Un malheur n'arrive jamais seul. Jeudi soir, les exposants de «Paris-Tableau» apprenaient officiellement à la Bourse ce qu'ils devinaient déjà. Ce salon unique, dédié la peinture ancienne, ne connaîtrait plus de nouvelle édition. Il fusionnait tant bien que mal (apparemment mal) avec la «Biennale des antiquaires», connue pour le prix plutôt musclé de ses stands au Grand Palais. La manifestation deviendra en effet annuelle en 2016, sans changer pour autant de nom. Mais après tout, celle de Venise agit un peu de même, si l'on pense que les versions beaux-arts (les années impaires) et architecture (les années paires) tendent à se ressembler. Toujours est-il que le rideau s'est baissé encore plus tôt que prévu. Vendredi à 20 heures, «Paris-Tableau» fermait ses portes, pour ne plus les rouvrir. Il s'est passé beaucoup de choses dans la capitale ce soir-là...
A quoi ressemblait ce dernier tour de piste? Eh bien, il n'avait rien de triste, ni de nostalgique. Trois des poids lourds (Coatalem, Sarti et Habolt) animant cette foire, créée il y a quatre ans à peine, avaient beau rester absents pour cause de dissentions. On leur avaient trouvé des successeurs. Ceux-ci n'avaient rien de remplaçants. Ils amenaient au contraire un peu d'air frais, venu d''Italie. Il y avait de très bonnes choses chez Porcini ou Giacometti. Le premier présentait ainsi un superbe panneau maniériste du Siennois Marco Pino, pleins de corps musclés lévitant dans l'espace. Cet «Archange Saint-Michel» se voyait en plus offert à un prix tout à fait correct. Qu'a-t-on en art contemporain d'aussi spectaculaire pour 110.000 euros?

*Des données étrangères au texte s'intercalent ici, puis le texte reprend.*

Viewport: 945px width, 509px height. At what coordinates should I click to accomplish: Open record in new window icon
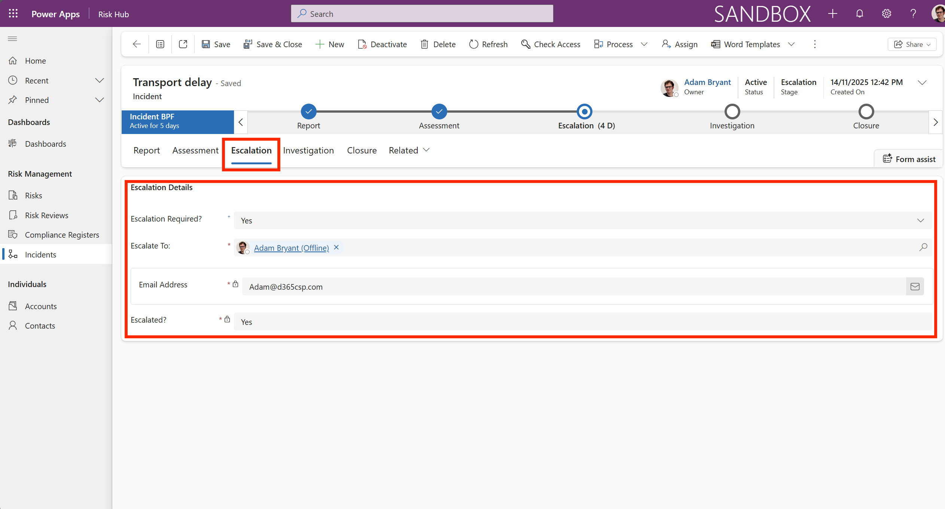pyautogui.click(x=183, y=44)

A la recherche du client jeune
Tout le monde ne faisait hélas pas preuve de la même retenue. Certaines œuvres coûtaient trois ou cinq fois ce qu'elles vaudraient en vente publique, à moins d'un coup de folie entre enchérisseurs. D'où un sentiment de déséquilibre. Nous ne sommes plus dans les années 1980, quand la peinture ancienne flambait sur le marché. Elle ne s'est jamais remise du krach que tout le monde a oublié depuis celui de 2008. En 1990, les valeurs du baroque italien et surtout du rococo français ont chuté d'un coup, pour rester stagnantes. Alors pourquoi ne pas faire son marché chez Christie's, qui proposait une marchandise très inégale, ou chez Artcurial, dont la vente du vendredi 13 était d'une excellente tenue moyenne?

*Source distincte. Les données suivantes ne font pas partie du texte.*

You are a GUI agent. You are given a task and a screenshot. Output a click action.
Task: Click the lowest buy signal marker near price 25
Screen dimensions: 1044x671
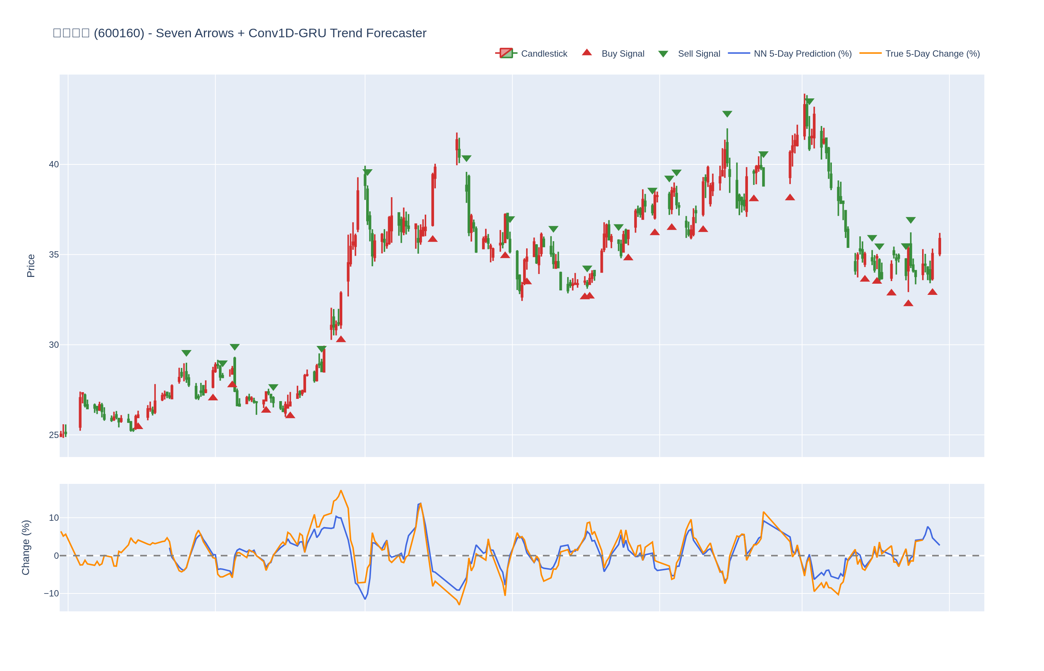tap(138, 426)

On me dira que les bons marchands font des recherches historiques, qu'ils restaurent les toiles et qu'ils mettent ces dernières dans de beaux cadres d'époque, achetés chez Antoine Béchet ou Montanari. Il subsiste en effet d'excellents professionnels, qui croient de plus en leur métier. Mais tous cherchent de nouveaux clients fortunés, si possible jeunes. Lorsque les acheteurs vieillissent sans relève, on s'approche de la mort. Il y a bien sûr les institutions, qui bénéficient, elles, d'une nouvelle génération de conservateurs très motivés. Mais c'est l'argent qui leur fait défaut. Il y en a peu. Ou pas du tout. Après Rouen, Béziers ou Valenciennes se sont ainsi fait fermer le robinet à subventions. Lyon doit présenter ses propositions d'achats au coup par coup, ce qui le conduit paradoxalement à montrer une marchandise très chère pour impressionner les élus.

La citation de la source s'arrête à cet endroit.